Teve início neste domingo (21) e se estende até o próximo sábado (27) a Semana Mundial da Alergia, uma campanha global organizada pela Organização Mundial de Alergia (WAO) e coordenada no país pela Associação Brasileira de Alergia e Imunologia (Asbai). Sob o lema "Cuidado com a Alergia é Cuidado Essencial", a iniciativa busca conscientizar a população sobre a importância de prevenir, diagnosticar e tratar patologias que já afetam pelo menos 30% da população mundial e brasileira. O alerta ganha ainda mais relevância por coincidir com o início do inverno no Hemisfério Sul, período crítico em que os prontos-socorros costumam lotar devido ao agravamento de crises respiratórias.
As doenças alérgicas são causadas por uma resposta exacerbada do sistema imunológico a estímulos externos, gerando processos inflamatórios. O cenário futuro preocupa a Organização Mundial da Saúde (OMS), que projeta que até 2050 metade da população global poderá sofrer de algum tipo de alergia, impulsionada diretamente pelas mudanças climáticas que facilitam a dispersão e a penetração de alérgenos no organismo humano.
No Brasil, os dados epidemiológicos revelam o impacto profundo de três condições principais na qualidade de vida da população:
Rinite Alérgica: Atinge cerca de 30% dos brasileiros, englobando 26% das crianças e 30% dos adolescentes. Médicos alertam para a perigosa "normalização" dos sintomas (como espirros sucessivos, coriza e dormir de boca aberta), que prejudicam o sono e a produtividade, mas são negligenciados pelos pacientes.
Asma Alérgica: Afeta em torno de 20% da população nacional. Globalmente, a asma acomete 260 milhões de indivíduos e causa mais de 450 mil mortes anuais. Seus principais sinais são falta de ar, chiado no peito, tosse crônica e cansaço, manifestados frequentemente após esforços simples, como rir ou falar.
Dermatite Atópica: Doença crônica e não contagiosa da pele que afeta 3% dos adultos e cerca de 20% das crianças (sendo que 5% dos casos infantis são graves e 60% começam no primeiro ano de vida). As lesões e a coceira intensa costumam desencadear quadros secundários de ansiedade e depressão.
A presidente da Asbai, Fátima Rodrigues Fernandes, esclarece que, na grande maioria das vezes, a condição alérgica possui caráter genético e hereditário. Por esse motivo, as alergias não têm cura, mas possuem controle total. Quando o tratamento correto é instituído, o paciente pode viver completamente livre de sintomas. O ponto de partida essencial é a identificação do alérgeno causador, que pode ser detectado por meio de testes cutâneos de leitura imediata (na pele) ou exames de coleta de sangue.

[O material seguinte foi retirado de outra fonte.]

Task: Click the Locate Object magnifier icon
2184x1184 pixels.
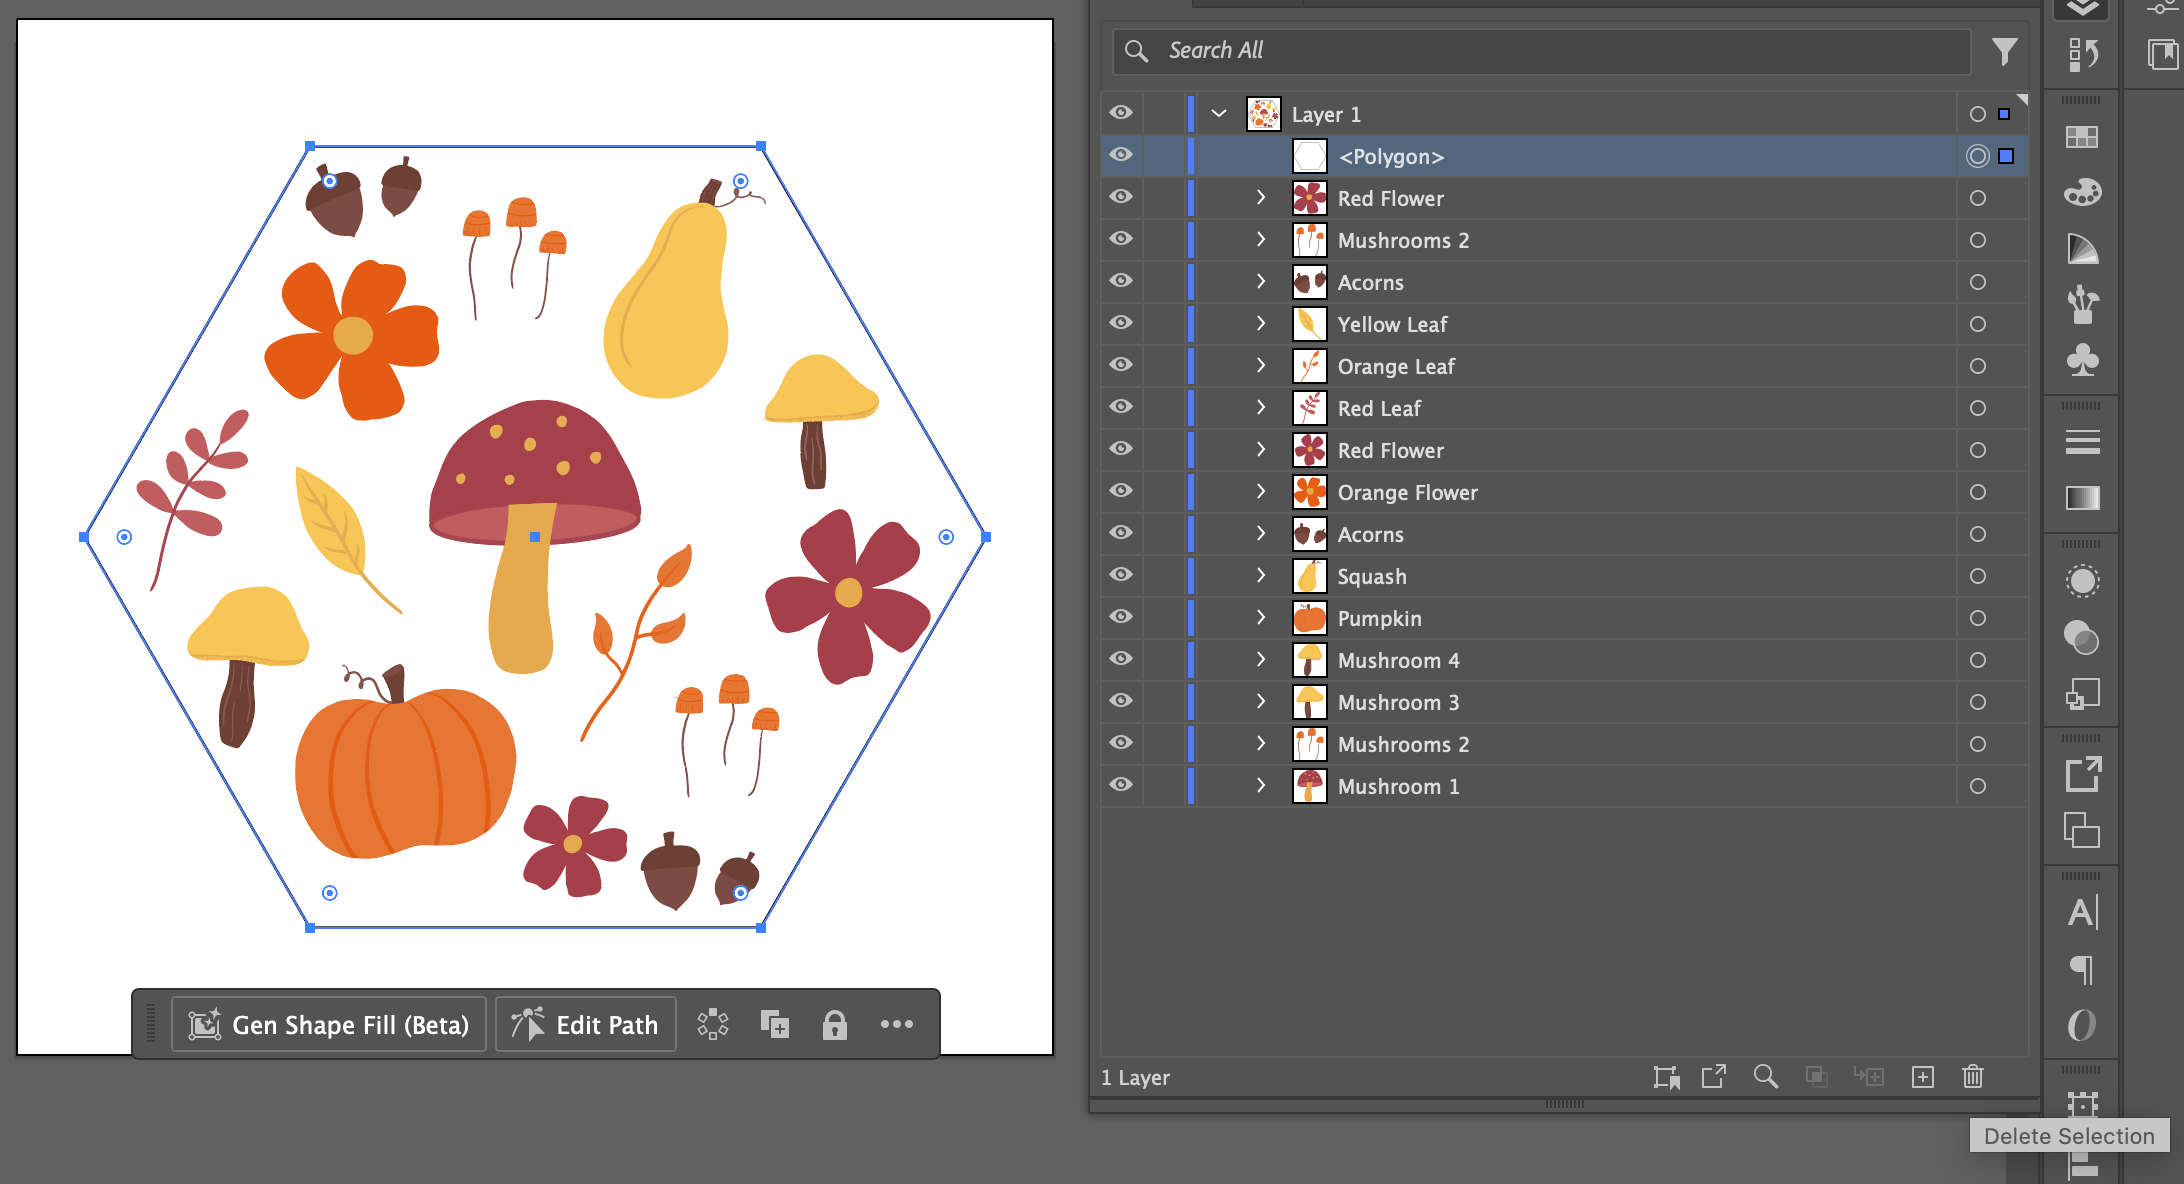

A campanha deste ano também joga luz sobre os cuidadores. Como a característica é hereditária, é comum que famílias foquem exclusivamente no tratamento de uma criança alérgica e negligenciem a rinite do pai ou a asma da mãe. Os especialistas reforçam que o manejo da alergia deve ser um compromisso familiar coletivo, englobando também o controle do ambiente doméstico onde todos compartilham a exposição aos mesmos ácaros, poeira e mofo.
Não normalize os sintomas: Tosse persistente, espirros constantes, coceira na pele e falta de ar crônica não são normais e exigem investigação médica com alergista ou imunologista.
Alergia é doença séria: Não deve ser tratada como "frescura" ou resolvida com receitas caseiras sem comprovação científica; a automedicação e o atraso no diagnóstico colocam vidas em risco.
O diagnóstico é um recomeço: Descobrir a causa exata da alergia não é um limitador, mas o início do controle que garantirá uma vida normal e saudável.
O tratamento vai além dos remédios: A higienização ambiental e o controle clínico de poeira, mofo e ácaros dentro de casa são partes integrantes e obrigatórias para evitar crises graves.